## TASK INSTRUCTIONS
Can you convert the entries, from the start of the entries through the line containing "tap(228, 151)", inclusive, into a two-column CSV with the columns instruction and response? Use one row per entry, put each field in quotes, replace line breaks with spaces, and leave out the pictures.

## PROVIDED DATA
+ + +
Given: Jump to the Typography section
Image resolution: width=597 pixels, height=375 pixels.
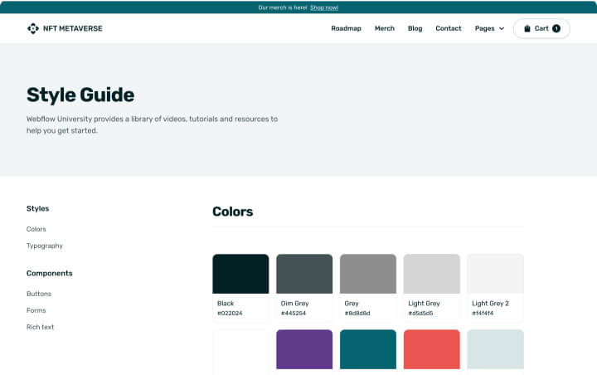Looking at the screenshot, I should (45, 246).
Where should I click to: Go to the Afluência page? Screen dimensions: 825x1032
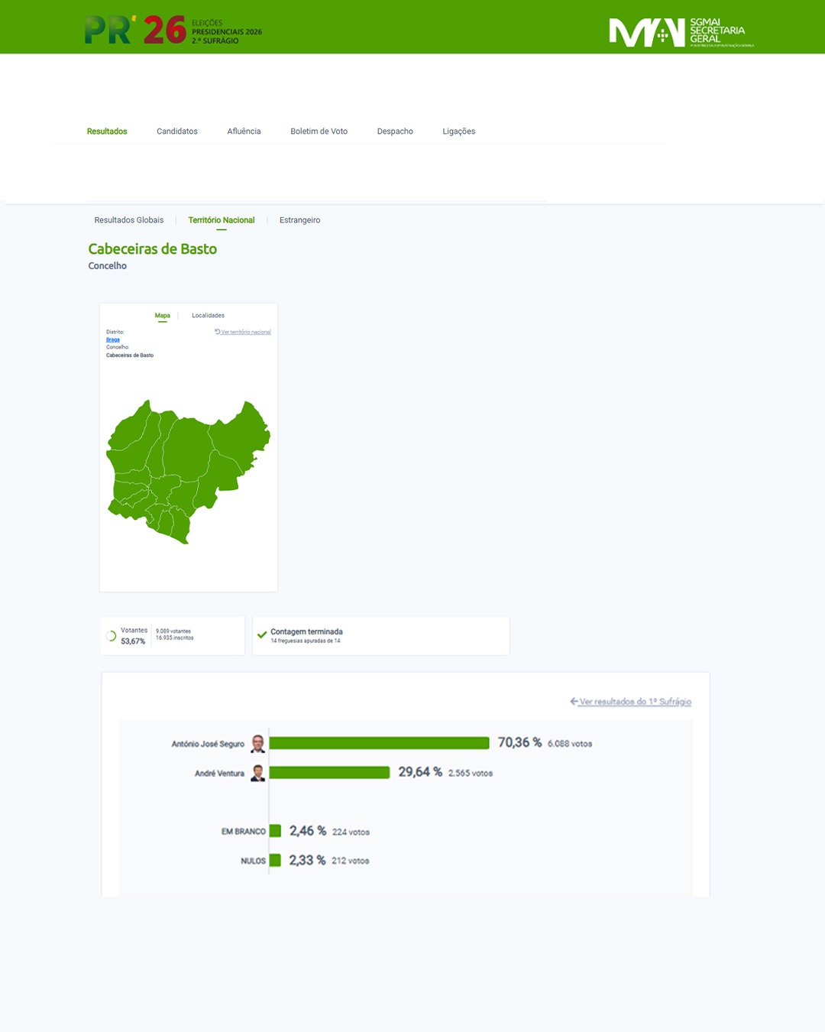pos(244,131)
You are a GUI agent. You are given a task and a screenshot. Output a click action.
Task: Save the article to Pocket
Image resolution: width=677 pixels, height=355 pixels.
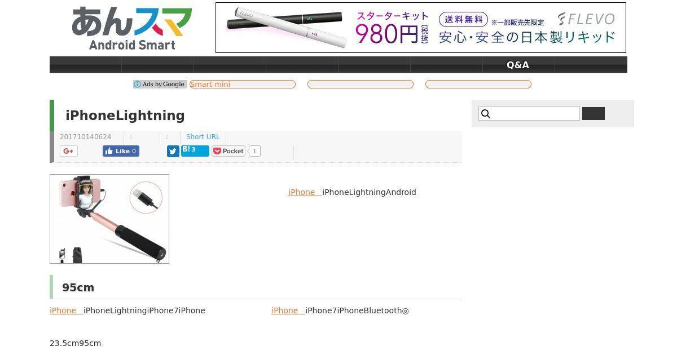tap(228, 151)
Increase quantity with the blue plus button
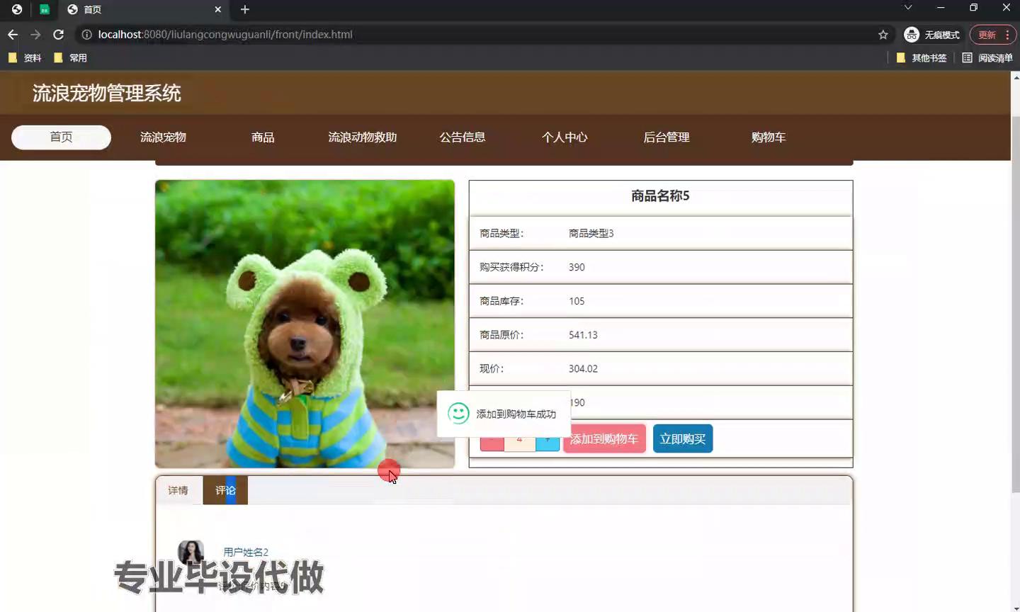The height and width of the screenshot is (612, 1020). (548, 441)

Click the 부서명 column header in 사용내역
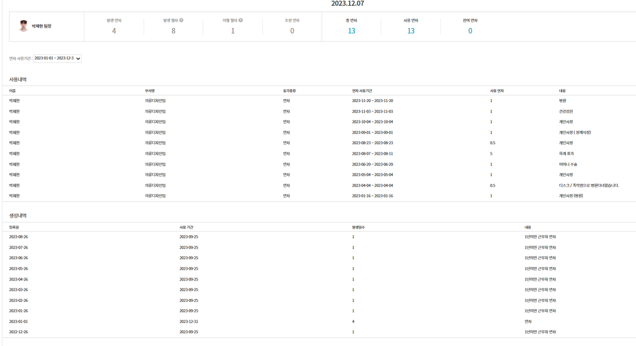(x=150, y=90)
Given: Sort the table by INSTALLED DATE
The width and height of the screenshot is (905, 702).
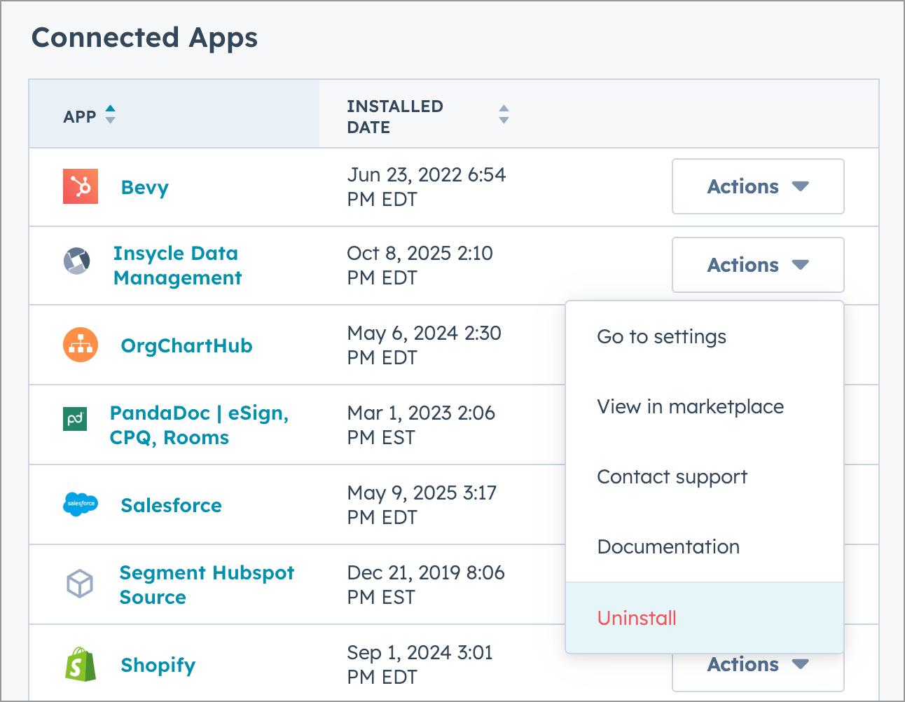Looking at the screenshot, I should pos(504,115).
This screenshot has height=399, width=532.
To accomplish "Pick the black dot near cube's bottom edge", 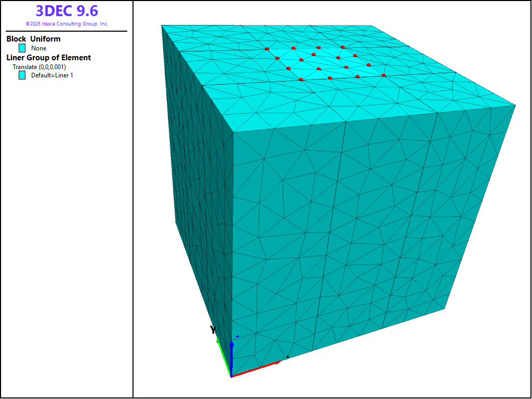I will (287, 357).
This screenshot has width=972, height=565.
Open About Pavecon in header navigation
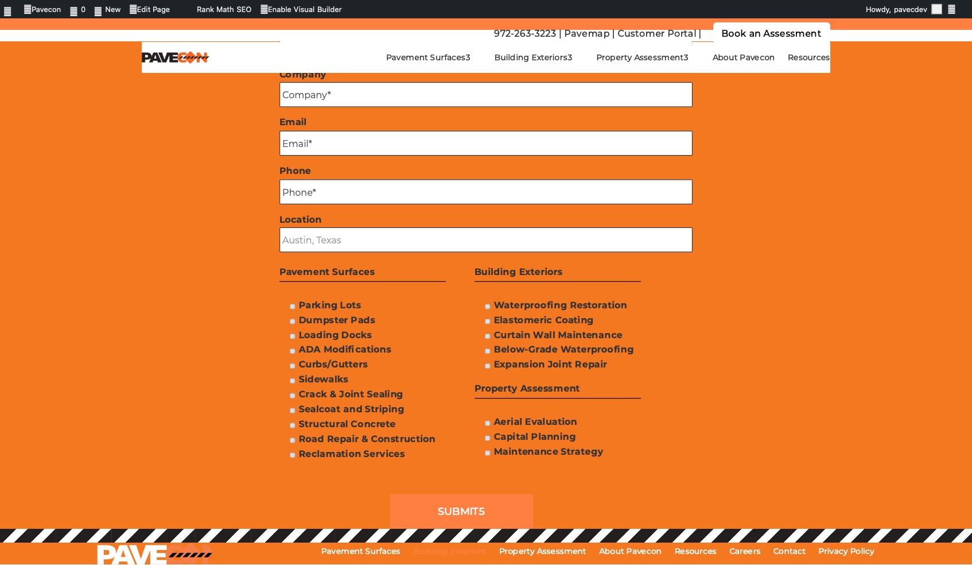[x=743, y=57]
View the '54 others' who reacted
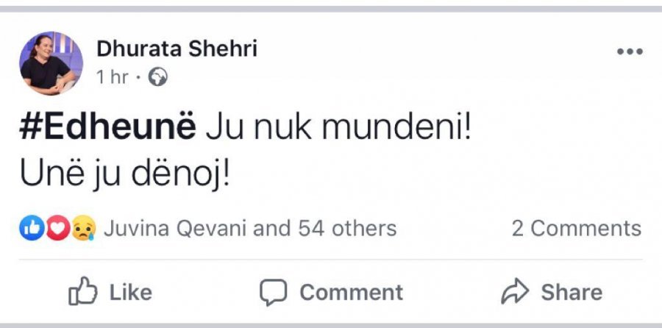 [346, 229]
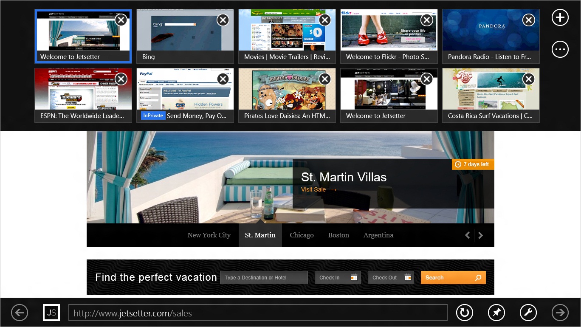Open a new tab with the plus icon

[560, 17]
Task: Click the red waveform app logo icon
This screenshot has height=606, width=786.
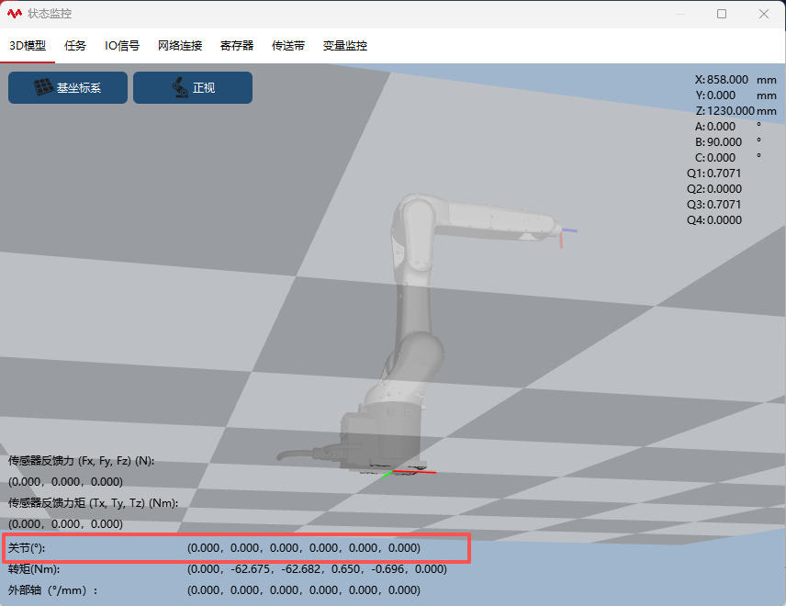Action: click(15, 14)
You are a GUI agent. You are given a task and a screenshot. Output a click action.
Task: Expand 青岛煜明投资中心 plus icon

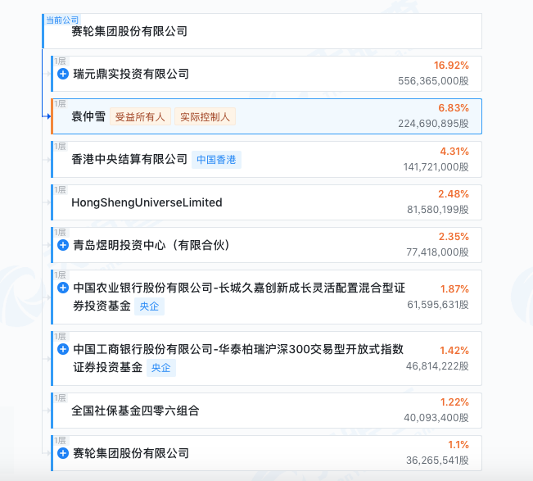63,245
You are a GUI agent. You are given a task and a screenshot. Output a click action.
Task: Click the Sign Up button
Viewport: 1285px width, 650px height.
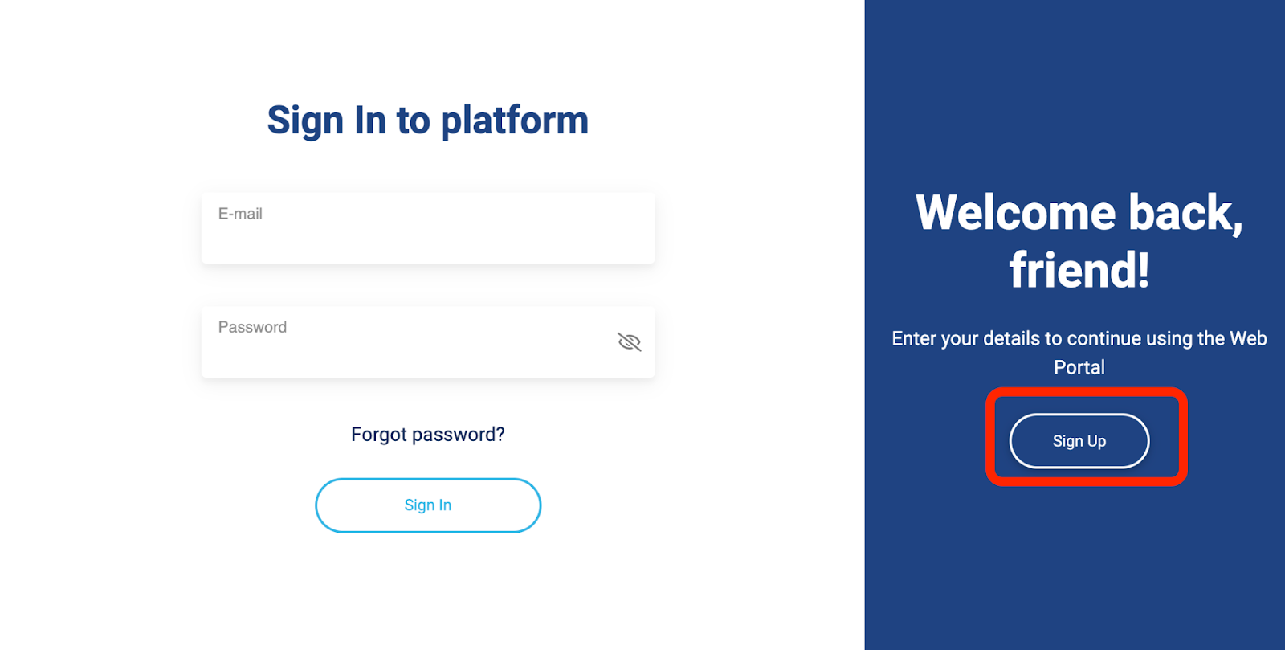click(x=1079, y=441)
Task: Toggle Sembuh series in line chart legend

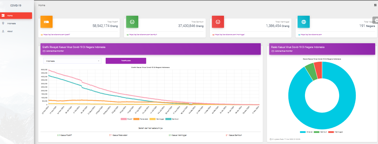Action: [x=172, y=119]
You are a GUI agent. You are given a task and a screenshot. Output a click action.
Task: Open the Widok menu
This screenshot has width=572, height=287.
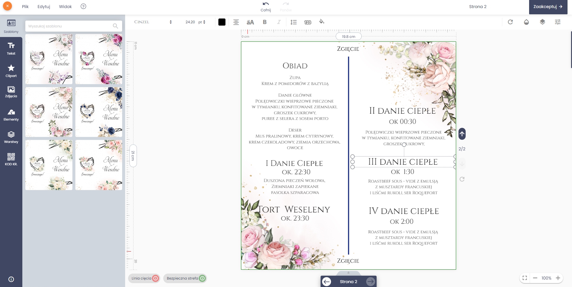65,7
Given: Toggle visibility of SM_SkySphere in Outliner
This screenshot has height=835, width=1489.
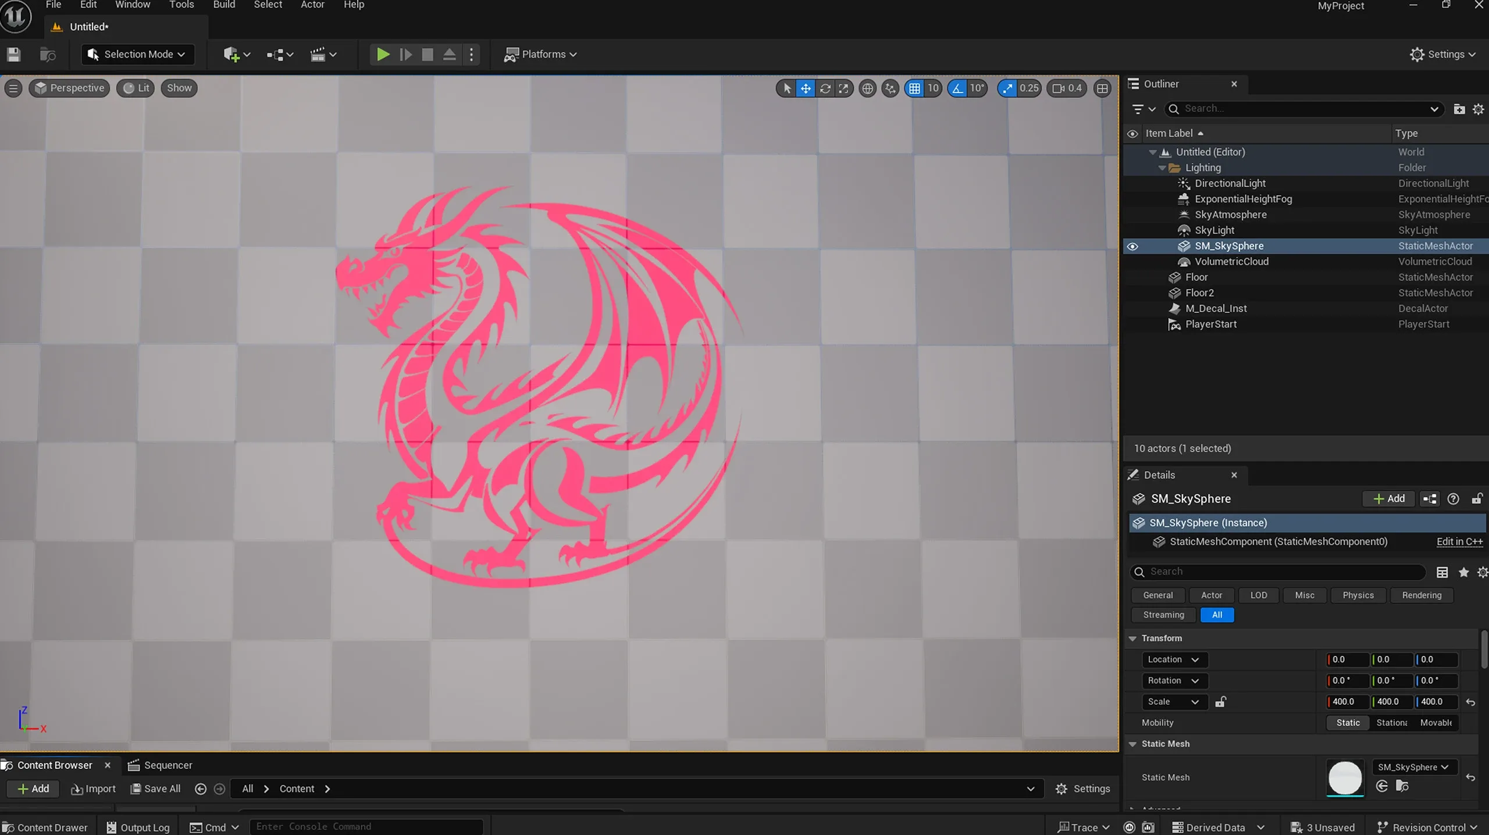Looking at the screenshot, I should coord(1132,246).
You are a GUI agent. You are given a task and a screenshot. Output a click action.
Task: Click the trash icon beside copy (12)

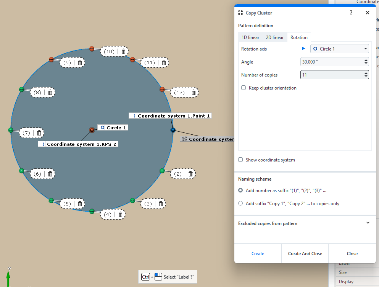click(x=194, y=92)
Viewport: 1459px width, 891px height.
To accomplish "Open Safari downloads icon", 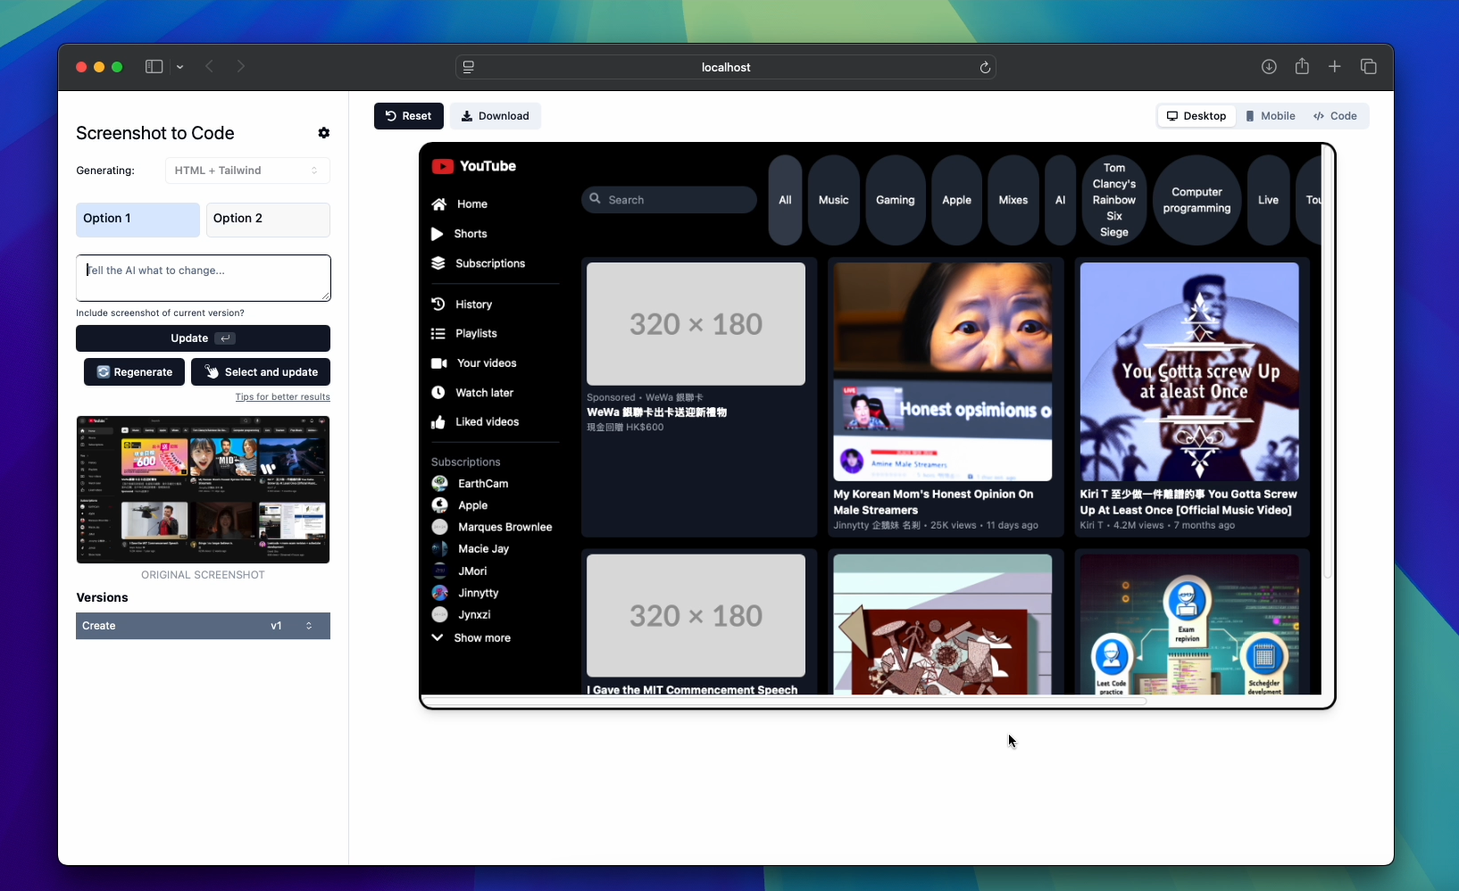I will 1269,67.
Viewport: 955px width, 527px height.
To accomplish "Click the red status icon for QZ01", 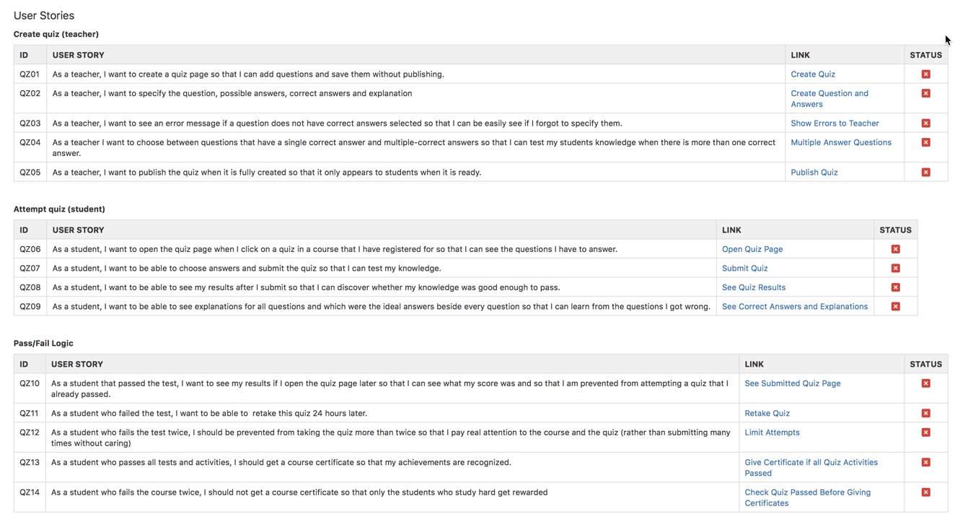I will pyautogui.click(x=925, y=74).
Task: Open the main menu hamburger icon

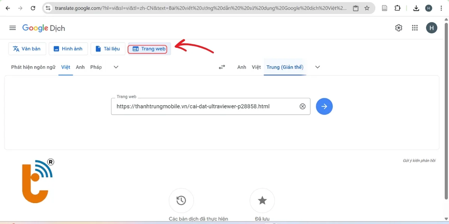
+ + +
## CORRECT RESULT
instruction,response
"Given: Jump to the Typography section Image resolution: width=597 pixels, height=375 pixels.","Looking at the screenshot, I should (45, 246)."
"Where should I click to: Go to the Afluência page? Screen dimensions: 825x1032","pos(244,131)"
"You are a GUI agent. You are given a task and a screenshot. Output a click action. Task: Save the article to Pocket Image resolution: width=677 pixels, height=355 pixels.","tap(228, 151)"